100人×3日分の備蓄品を用意し、地域に貢献

町内会の方にカギを渡し、大きな災害がひとたび発生した場合は、利用できるようにしているとのことです。もちろん、この建物が売却されてしまった場合は、この協力関係は無くなってしまいますが、それまでの間は備蓄拠点となるわけです。

ヘーベル版

耐火構造部材「ヘーベル版」の耐火実験の様子。このように30分程度燃やしても裏面はほとんど熱くなっていないことが確認できた(クリックすると拡大します)

旭化成ホームズの担当者いわく「まだ試行段階」とのことですが、首都圏各所に同様の「街かどヘーベルハウス」を持つわけですから、それらが防災のための備蓄拠点になると、周辺住民には安心ですよね。このような取り組みは、企業の社会貢献のあり方として評価されそうです。

「街かどヘーベルハウス鍋屋横丁」は、古い木造住宅が建ち並ぶ、住宅密集地に建てられています。こうした場所では、首都圏直下地震が発生した場合、大きな火災が発生することが懸念されています。この建物はその際に地域の防災の拠点として機能するよう考えられて建てられているわけです。

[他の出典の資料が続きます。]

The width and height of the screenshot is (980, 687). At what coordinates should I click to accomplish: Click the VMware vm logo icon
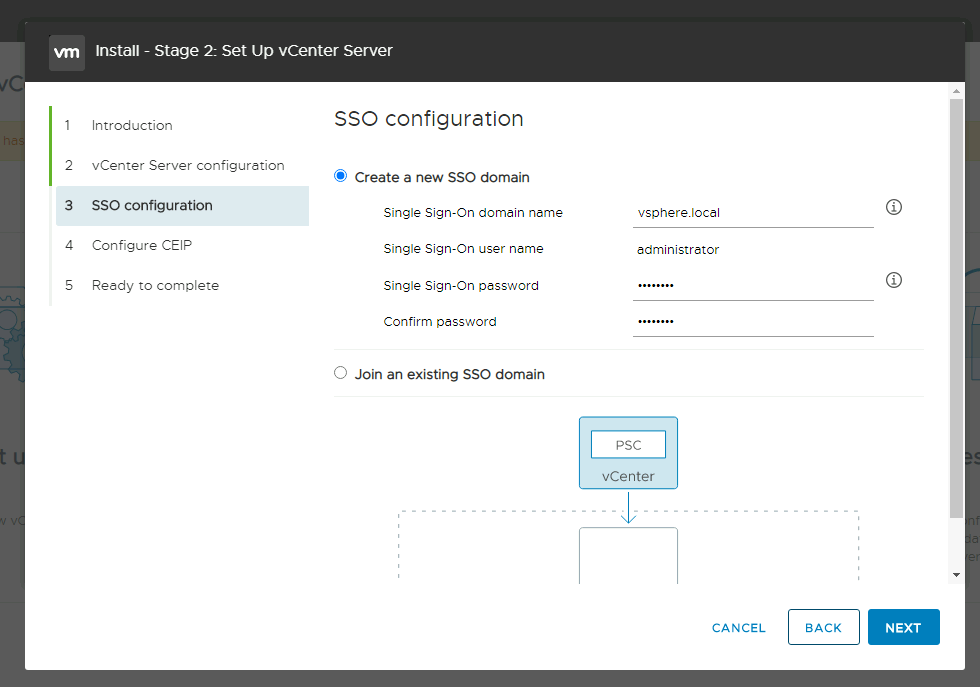pyautogui.click(x=67, y=51)
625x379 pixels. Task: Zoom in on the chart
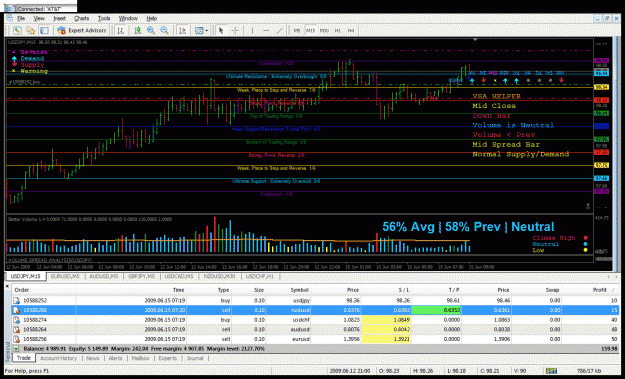click(x=151, y=30)
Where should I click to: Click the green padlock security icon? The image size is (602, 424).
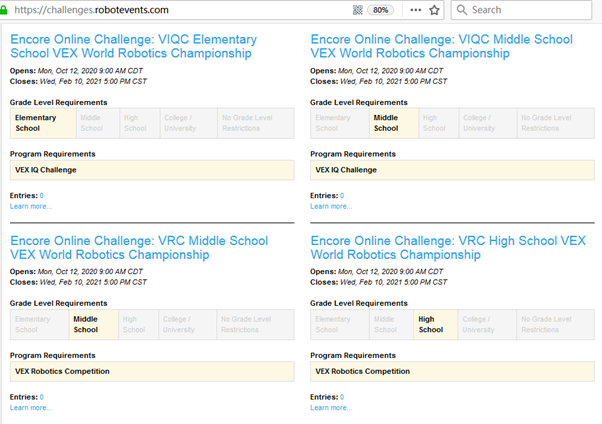(x=3, y=10)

では、首都圏直下地震とはどのような災害規模が想定されているのでしょうか。昨年末に政府の中央防災会議により見直された被害想定によると、マグニチュード7クラスの首都直下地震が起きた場合、最悪で死者2万人以上、経済被害が約95兆円とされました。

注目すべきはその主因。地震後の火災被害が大きく「最大61万棟が全壊・焼失する」とされています。あくまで最悪の想定で、「おおげさな」と思われるかもしれませんが、東日本大震災の「想定外」の被害を私たちは経験したわけです。できる限りの対策はしておかなければいけません。

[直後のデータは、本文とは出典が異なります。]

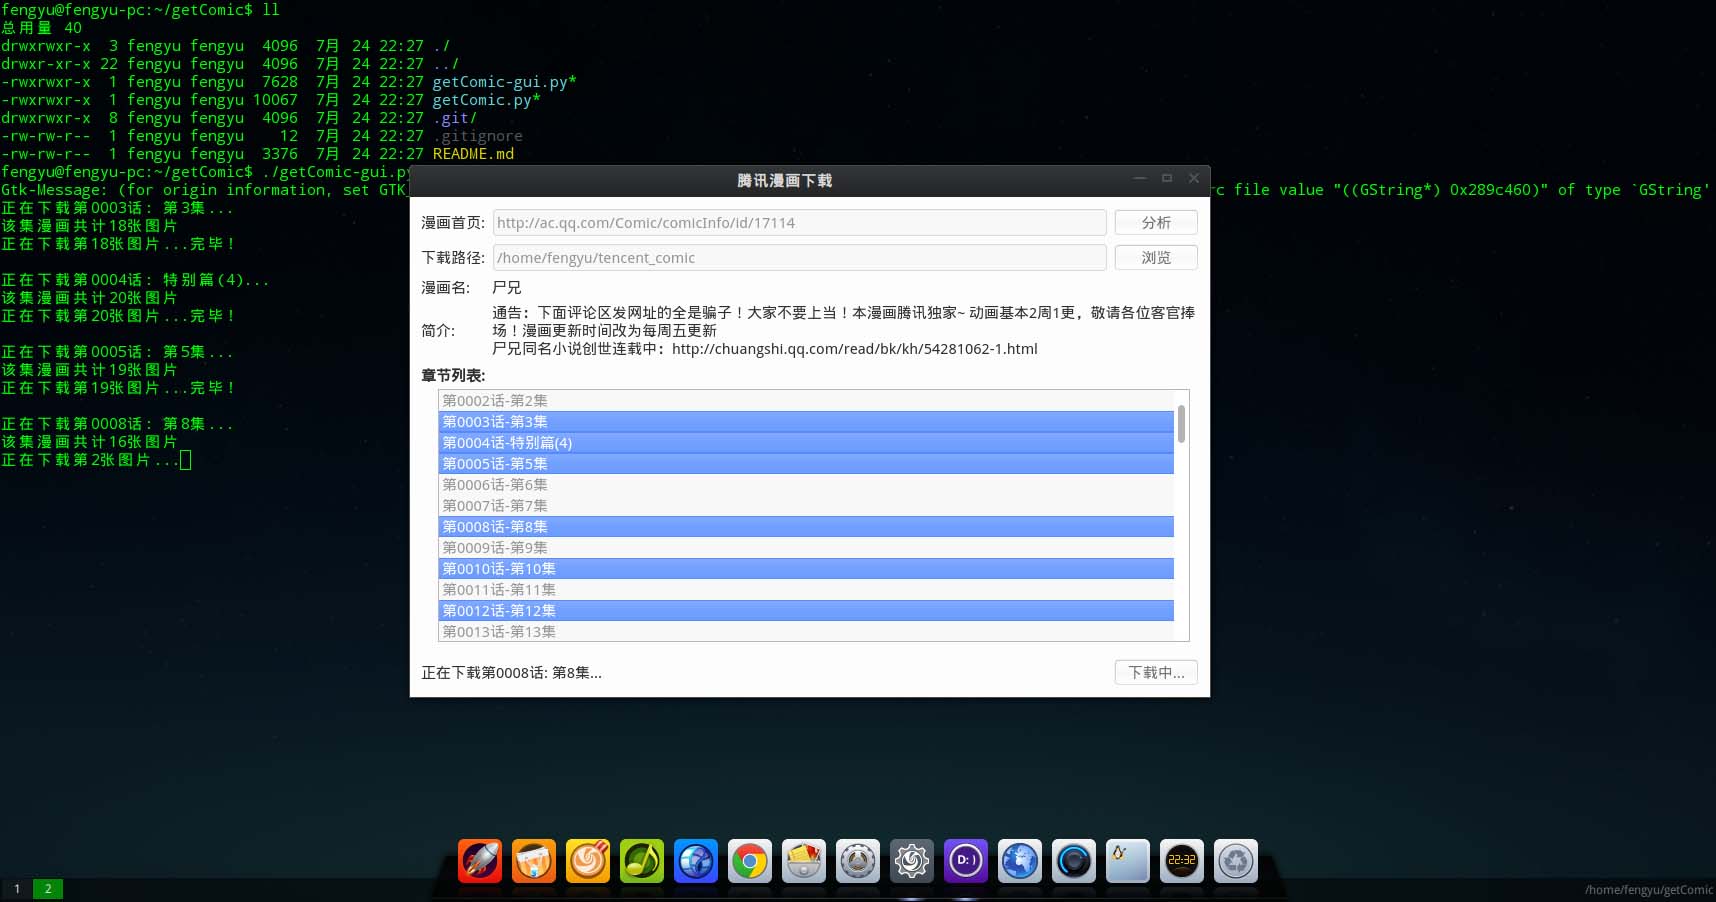Open the file manager drawer dock icon
The image size is (1716, 902).
[x=804, y=861]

防災会議の想定では、耐震化や火災対策を徹底すれば死者は10分の1以下、経済被害は半減できるともされていました。つまり、住宅に求められる防災性能の第一は、まず倒壊しないこと。次に近隣で発生した火災から、人と財産を守ることが求められるのです。

エネルギー自立ができる住宅の重要性とは?

もう一つ大切なのは、首都直下型地震のような災害が発生した場合、食糧や水の確保が非常に難しくなるだろうということです。最悪1週間は支援物資が私たちの元に届かないというケースも考えられると思います。要するに、自分で自分の身を守らなければいけない時期が、相当期間続くと考えられるわけです。ですから防災備蓄についても気を配るべき。

備蓄品

1階の親世帯の部屋に備えられた備蓄品。水や食料など100人×3日分が用意され、万が一の際に周辺の人たちに配布されるようになっている(クリックすると拡大します)

もちろん電気やガス、水道などのライフラインも大きな被害に遭うことも考えられます。その復旧には多大な時間がかかることでしょう。ですから「街かどヘーベルハウス鍋屋横丁」のようにエネルギーの自立ができる住宅とすることも重要となるわけです。

災害への備えがある住宅というのは、そこに暮らす家族が避難所などで過ごす期間を減らし、通常の生活に戻ることを早めてくれます。また、電力が確保できればなおさらで、テレビで情報の収集ができるだけでもいくらか気持ちに余裕が出るはず。

そして気持ちの持ち方次第ですが、その住宅を地域の人たちに少しでも開放してあげれば、地域の貢献にもなります。災害時には人と人とのつながり、「絆」が重要とされますが、皆さんが防災性能の高い住まいを建てればそのような貢献ができるかもしれません。

余談ですが、東日本大震災当時、私の住む埼玉県川口市など東日本エリアでは計画停電などで大きな影響を受けました。あれは辛かったですね。特に夕方から夜にかけての停電では街が眠ったようになっていましたから、何とも不安な気持ちで時を過ごしていました。

そんな状況の中、災害時でもエネルギーが自給自足でき、明かりを灯している住宅が1軒でもあれば、私たちは安心感を得られるのではないでしょうか。このところの震災報道に触れる中で、私はそんなことも改めて考えました。